Music

Carla Bruni: Love and Other Planets

The inimitable songstress on releasing an eponymous album that explores the nature of melancholy, living life with hope and the art of letting go

The softly spoken chanteuse Carla Bruni is a somewhat larger-than-life evocation of femininity whose life trajectory makes for a formidable curriculum vitae, taking into its sway heiress to a motor industry fortune, supermodel, singer/songwriter, tireless philanthropist and, of course, former first lady of France. Given her rather enviable status (one decade ago, she was ranked by Forbes as the 35th most powerful woman in the world), it is refreshing to find her a charmingly modest and down-to-earth character, brimming with an infectious exuberance that translates even over a long zoom call (given the fact that everyone at this point in the global pandemic is long over digital connection). We are speaking upon the eve of the release of her eponymous new album – a characteristically upbeat, somewhat whimsical and folksy musical offering that is, paradoxically, full of existential, and, at times, dark lyricism that muses quietly upon the nature of desire and mortality. Here, the songstress, who cites Baudelaire among her literary influences, talks to us about the true nature of love, accepting the temporal nature of reality, and the art of finding happiness in an age of anxiety.

The record feels very much like a meditation on the nature of love…

I always had a great tendency and addiction for love, like most human beings – you know what I mean? We all need love, and I always knew it was important, but what happens with ageing is that you realise there is really nothing else. I’m not only talking only about romantic love or sexual desire, but any kind of love – for friends, your family, animals… love for nature. There is really just being, and creating links with the things we love, and the people we love, and all other things are sort of minor in comparison, when you really look at it. There’s nothing higher, right? There’s nothing stronger. There’s nothing that is better even for health. If you get a disease, and if you get ill, then it is better with love – it’s easier; you recover faster. And it’s also better to die with love. Love is a major colour of a life.

Why do you think romantic love is so often possessive in nature?

It’s difficult, because at the beginning of love, one feels like possessing someone. It’s actually the sign – I wouldn’t say the sign of love – but the sign of falling in love. That feeling that there is something unique about the other person, and that when they are not there, the whole world is empty. That’s the sign when you’re falling in love. That’s the way it is. Possession is part of desire, but I believe that love is actually about letting go. First of all, possession is impossible, and it’s not even sexy. What’s the point to own someone – it’s ridiculous, right? It’s untrue. Nothing can stop someone from leaving. You can’t possess someone. There’s nothing we can really control.

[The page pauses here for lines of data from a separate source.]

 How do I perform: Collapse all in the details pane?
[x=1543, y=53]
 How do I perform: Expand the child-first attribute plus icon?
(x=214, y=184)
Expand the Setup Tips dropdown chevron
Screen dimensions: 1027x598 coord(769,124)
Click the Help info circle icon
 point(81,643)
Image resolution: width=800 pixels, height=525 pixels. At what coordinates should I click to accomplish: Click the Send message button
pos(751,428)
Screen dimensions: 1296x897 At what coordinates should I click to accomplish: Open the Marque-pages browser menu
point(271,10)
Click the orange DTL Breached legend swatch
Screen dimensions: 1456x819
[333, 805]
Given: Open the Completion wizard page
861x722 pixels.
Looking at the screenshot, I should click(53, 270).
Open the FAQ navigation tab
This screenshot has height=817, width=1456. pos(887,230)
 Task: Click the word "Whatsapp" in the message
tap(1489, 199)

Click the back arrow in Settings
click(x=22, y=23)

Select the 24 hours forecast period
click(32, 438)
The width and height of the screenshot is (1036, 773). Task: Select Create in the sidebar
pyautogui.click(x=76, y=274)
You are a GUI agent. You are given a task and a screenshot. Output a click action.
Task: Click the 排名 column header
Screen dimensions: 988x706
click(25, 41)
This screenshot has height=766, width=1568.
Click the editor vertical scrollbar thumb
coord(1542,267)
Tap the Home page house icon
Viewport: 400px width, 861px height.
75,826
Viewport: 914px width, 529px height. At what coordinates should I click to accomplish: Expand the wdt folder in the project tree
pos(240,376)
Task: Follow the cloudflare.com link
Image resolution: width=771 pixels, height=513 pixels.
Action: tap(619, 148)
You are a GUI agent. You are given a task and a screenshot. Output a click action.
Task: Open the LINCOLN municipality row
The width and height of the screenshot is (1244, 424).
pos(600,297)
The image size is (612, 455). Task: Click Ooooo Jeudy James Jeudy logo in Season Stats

The album feels very reflective at times – what does melancholy mean to you?

I find beauty in melancholy. It has a dark side, but to me, melancholy is sort of like a luxury feeling – it’s feeling the pleasure to be sad and tender; not the pain, not something that ruins you, not something that makes you lose your balance. Not that kind of thing. If you really get sad, then you can’t write anything about it – there’s nothing you can say, there’s nothing you can solve, and that’s the sign of sadness and depression, and danger. Melancholia is closer to beauty, and should be something that doesn’t bring you down, but just inspires you

How do you hope people will receive this record given the backdrop of a global pandemic?

I hope they receive the record the way I wrote it, because it was a shelter for me during this time. So, I hope it brings them sweet times when they’re just home or in the car, or whatever. I feel like my dream is to get close to people, as if I were seated at their dinner table. I believe that this pandemic is going to go and that we’re going to find a remedy, and go back to living, with all our sins and our imperfections. It’s difficult not to have hope in life. The song “Un Ange”, for example, is about the despair of life and the idea that there might be guardian angels. It’s difficult to renounce the magical and mysterious completely – we sometimes meet our angels, and sometimes maybe we are angels for someone else. 

As someone who has been so involved in forwarding women’s rights across the globe – what do you think about contemporary feminism?

I believe the feminism of my mother was another kind of feminism, all about defending a woman’s rights, but this strong new feminism talks more about predators and victims and how you can denounce something if it happens to you, and that you shouldn’t be ashamed. The problem with abuse and rape is that the victim feels guilty, for some reason – so, the good part of the #metoo movement, to me, is the fact that it takes the sense of guilt away, and maybe now a woman anywhere in the world knows that if something happens to them, they can say, stop, you’re not going to do this, and they have an army behind them.